WE are in a crowded bar in Perth for a gin tasting and one of the bald men swings by with the last drink. “You’re my favourite,” he tells my wife, as he hands over her glass. “What about me?” asks our daughter. “No, her,” he says, swinging away.

The gin tasting is a late birthday treat for my wife – and an early one for me, arranged as a surprise. The bar is heaving. They’d expected 20 guests and found themselves with closer to 50. As the evening wears on, and the gin is poured, the bar gets pleasantly lively.

Four Pillars is a small Australian distillery that makes various gins and by now we’ve tried a few. A very pleasant G&T kicked things off, made with their ‘rare dry gin’ and served with orange and Fever Tree Mediterranean tonic.
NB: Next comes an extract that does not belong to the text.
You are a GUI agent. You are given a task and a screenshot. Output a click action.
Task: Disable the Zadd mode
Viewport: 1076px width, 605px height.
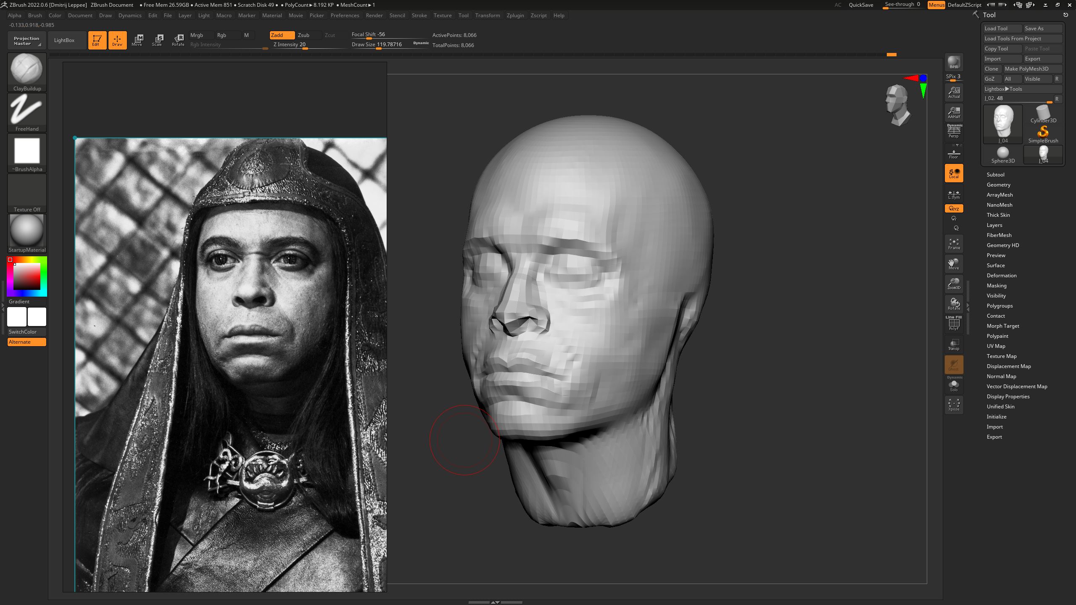pyautogui.click(x=282, y=35)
This gin is made by a coterie of bald blokes, possibly four, although I can’t quite remember. Two of them are here tonight: the stocky showman who complimented my wife, in between delivering outrageous patter and leading a Christmas singsong – they have a Christmas gin, you see – and a tall, more serious-seeming former Olympic athlete, who tolerates his companion’s boisterousness with good grace, and the occasional cutting remark.

Neat gin is a neat idea, until you stand up to leave. There’s a navy-strength one to give you sailors’ legs; that Christmas one to make you sing; a Bloody Shiraz gin that steeps Yarra Valley Shiraz grapes. And that paring drink, a Negroni cocktail that only I manage to finish.

“We used to make wine and drink gin,” one of the baldies said earlier, “then we decided to do it the other way round.”

The gin is very good, unlike – they quip – the wine they once produced. The former athlete is the chief distiller, tasting every 15 minutes of his working day, while his mate distils characterful clamour every 15 seconds, or so it seems.

All great fun and we weave our way back to the station in good if tired shape. Our daughter goes off in her direction, and we catch the train to Fremantle. In the darkness before the last stop, you can see the docks lit up at night, the hulking shadows of ships and new cars neatly lined up on the quayside. Fremantle is a great mix: cultural, trendy, full of hipster-style bars and cafes (Hackney on Sea, if you like) and a working port, too. Many of the buildings are old hotels that have a Wild West feel and there is much to see and do.

We have toured the old prison, visited the maritime museum and the shipwreck museum and the old roundhouse jail on the seafront. Yesterday we spent time in an art gallery housing indigenous art, fantastic paintings, all dots, swirls and mysterious shapes – often aerial views of landscape, the gallery owner told us.

We lay on the beach for an hour and then, in readiness for that gin, had a meal at somewhere called Bread In Common, a former medical supplies warehouse that now supplies top-notch bread and good food in a cavernous space. Being a bit of a bread head, I stood by the ovens to feel the departing heat. Another great find has been Little Creatures, a brewery with bars on the seafront.

Waiting for the bus after the train, it is cold and I am coughing, having managed to bring along a holiday chest, which is annoying, but there you go. The previous day we caught the wrong bus and ended up walking a long way back. But tonight, having worked out the right stop beforehand, and my wife having steered me away from confidently choosing another wrong one, we are safely, tiredly, transported back to our Airbnb for a post gin-sozzle cup of tea.